(Screenshot grounding data)
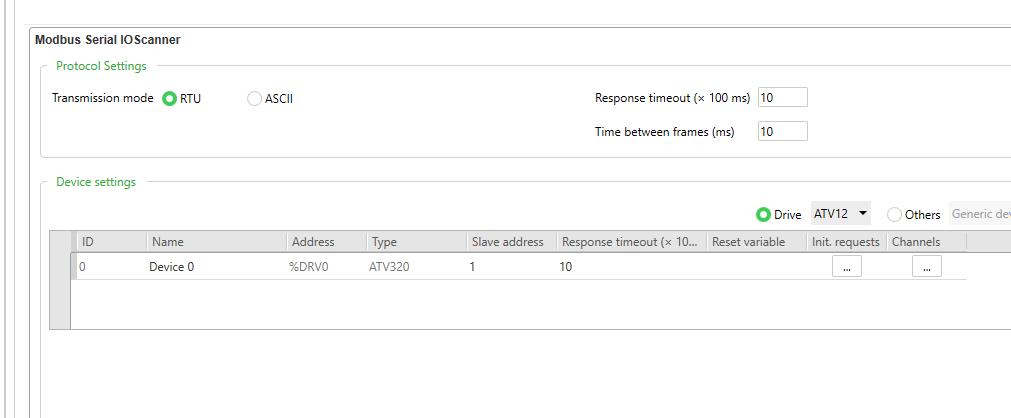Select the Device 0 name cell
Viewport: 1011px width, 418px height.
(x=214, y=267)
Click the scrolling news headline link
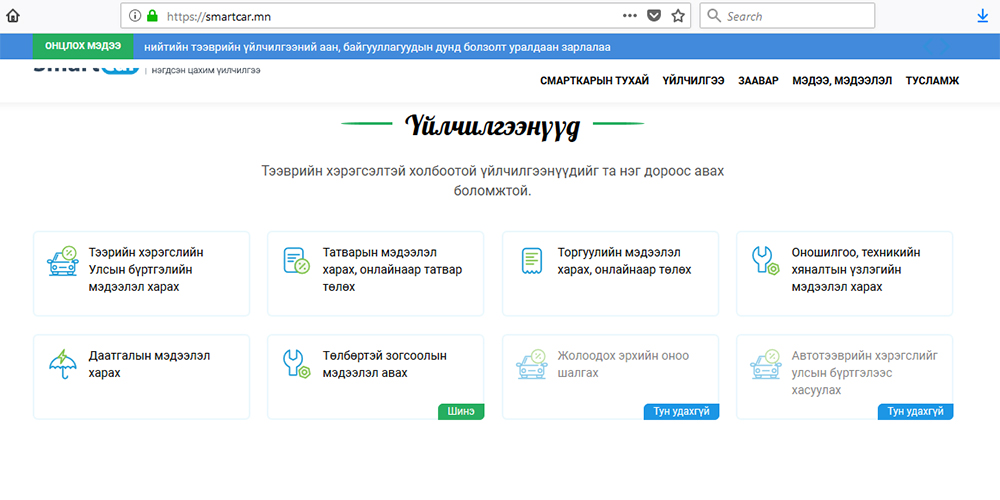 [x=377, y=47]
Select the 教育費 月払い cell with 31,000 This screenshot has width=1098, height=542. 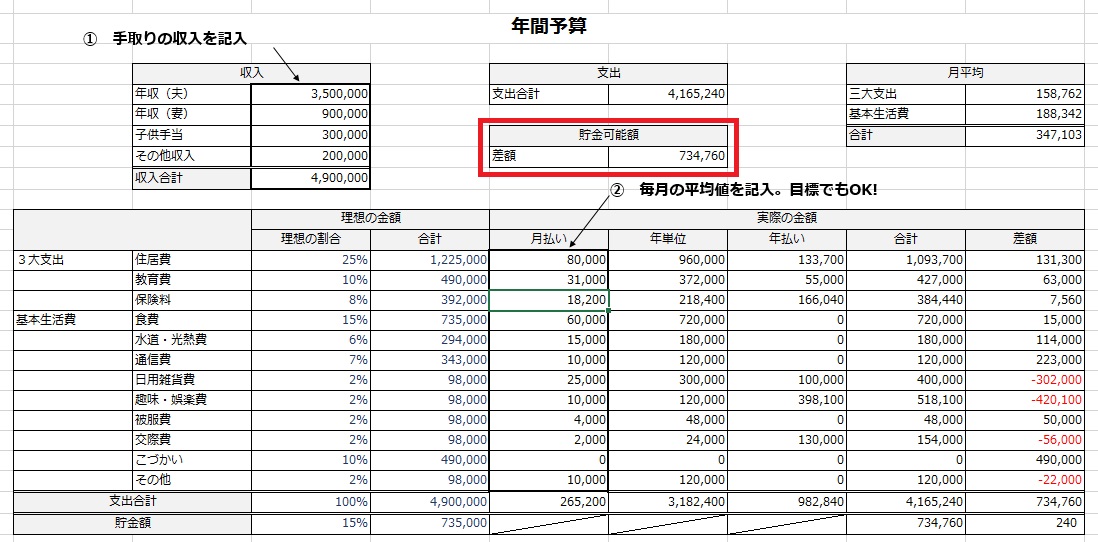click(x=548, y=280)
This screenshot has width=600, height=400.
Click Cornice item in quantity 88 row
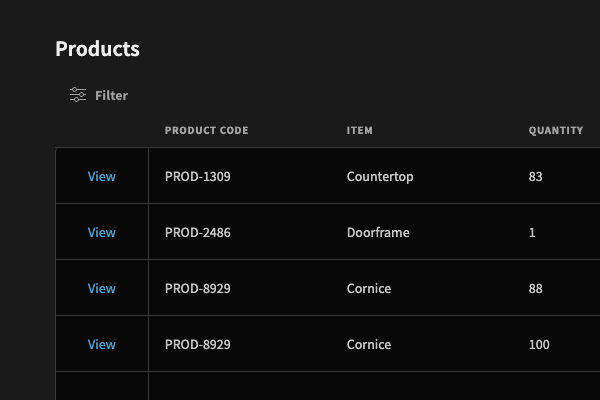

_EXERCISE PROMPT_. Please give again only the lines from the one containing "This screenshot has width=600, height=400." through the last line of the entries above, exactly as they stand and without pictures.

_OUTPUT FOR THIS EXERCISE_.
This screenshot has width=600, height=400.
Click Cornice item in quantity 88 row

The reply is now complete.